More widely, compelling private organisations to undermine encryption and security features places specific groups of individuals at risk from both state-sponsored and opportunistic attacks. For examples, high-profile individuals such as journalists and politicians could be increasingly targeted if demands such as the one discussed are enacted. It also highlights the issue of user privacy and government surveillance, potentially influencing other nations to create similar demands. Moreover, it could lead to a wider compromise of security. This is because organisations may choose to limit security features in countries which have restrictive laws or demands. Consequently, both the demand and Apple’s disabling of APD for UK users increases the risk of unauthorised access and diminishes the security of the wider operating system. As such, increased opportunities for data misuse will likely be observed. 
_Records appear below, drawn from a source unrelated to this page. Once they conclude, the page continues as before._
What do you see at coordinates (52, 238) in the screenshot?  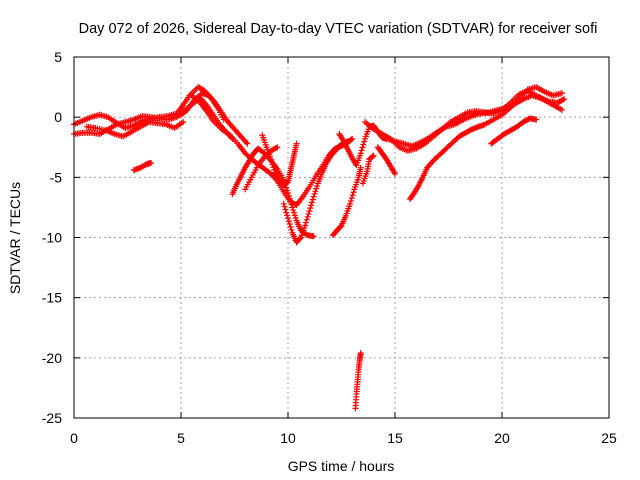 I see `y-tick-label: -10` at bounding box center [52, 238].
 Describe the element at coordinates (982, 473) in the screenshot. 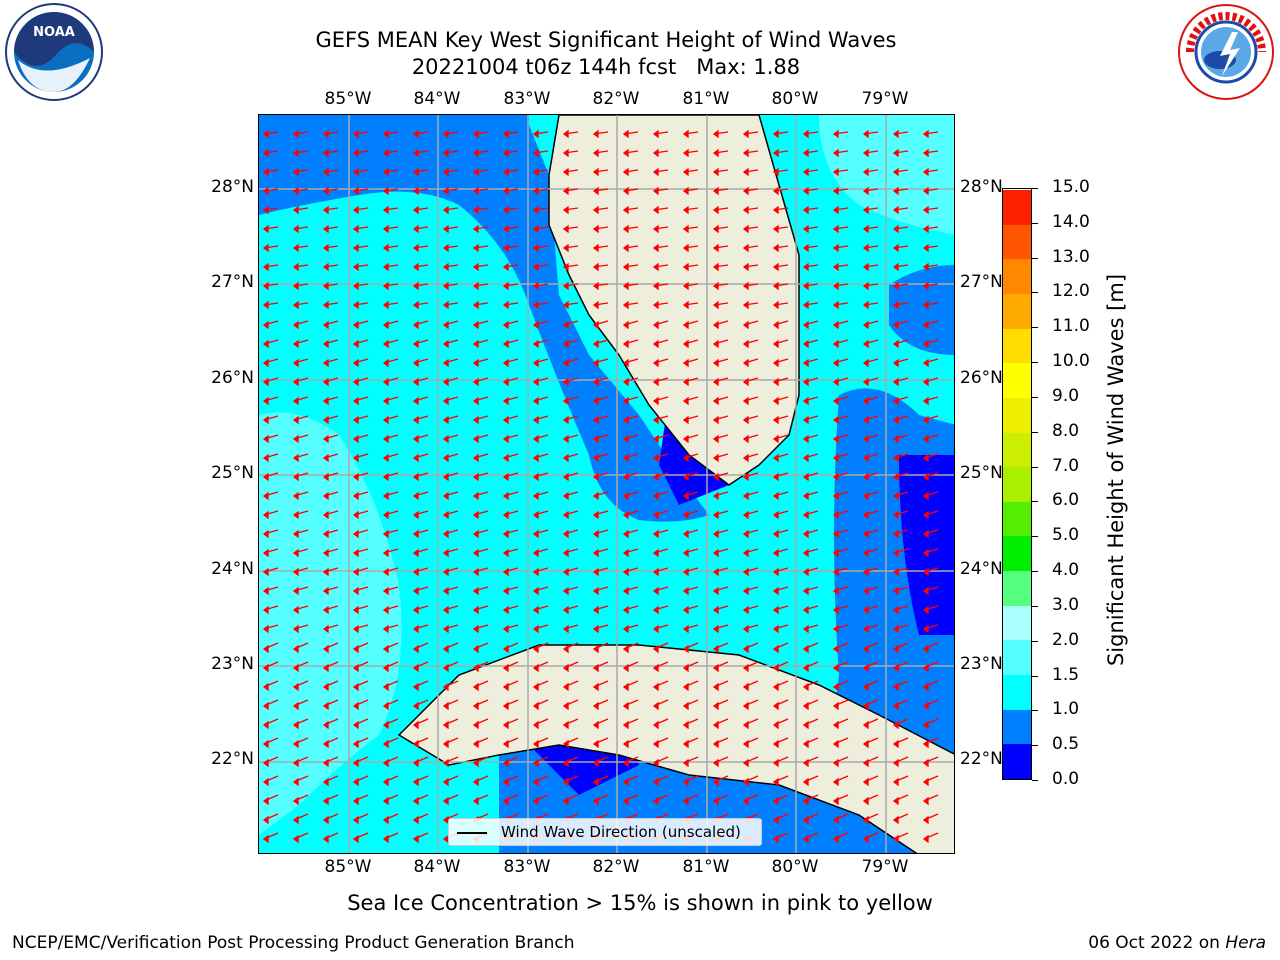

I see `lat-label-right-25n: 25°N` at that location.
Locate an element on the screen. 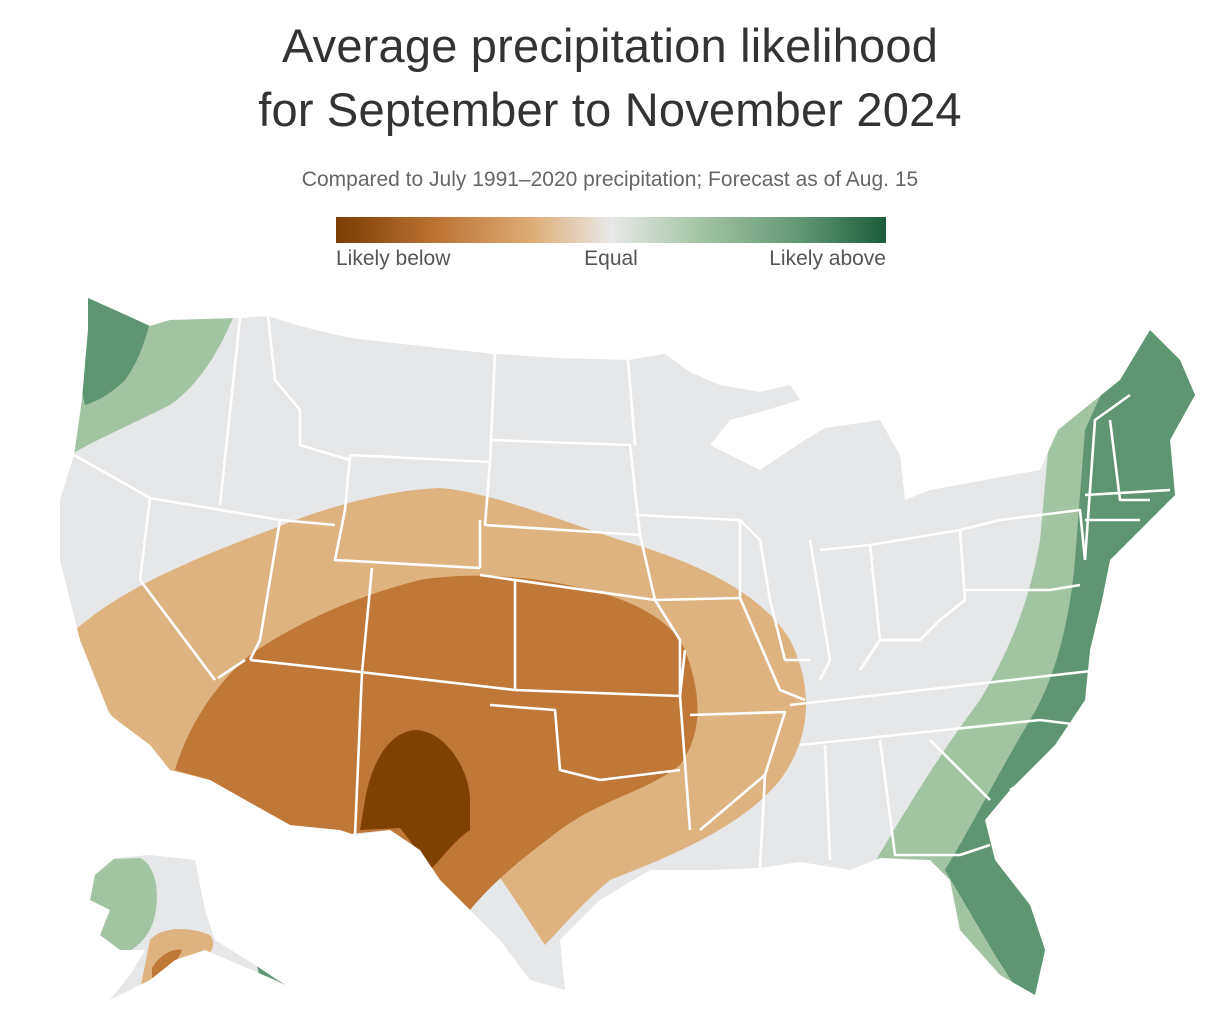  alaska is located at coordinates (188, 928).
Moreover, Apple is reportedly taking legal action to overturn the UK government’s demand. The technology company has appealed to the Investigatory Powers Tribunal, which is an independent court that investigates claims against the Security Service. Whilst the tribunal case may be heard in the near future, it may not be made public. This demonstrates that ultimately, the demand is view as disproportionate by the technology company. It is likely that this view will be echoed in the wider technology sector, both based in the US and internationally. Depending on the outcome of the case, this could set the precedent as to whether more governments will attempt to compel such access or whether global technology organisations can legally stop foreign nations from interfering with encryption and data privacy processes.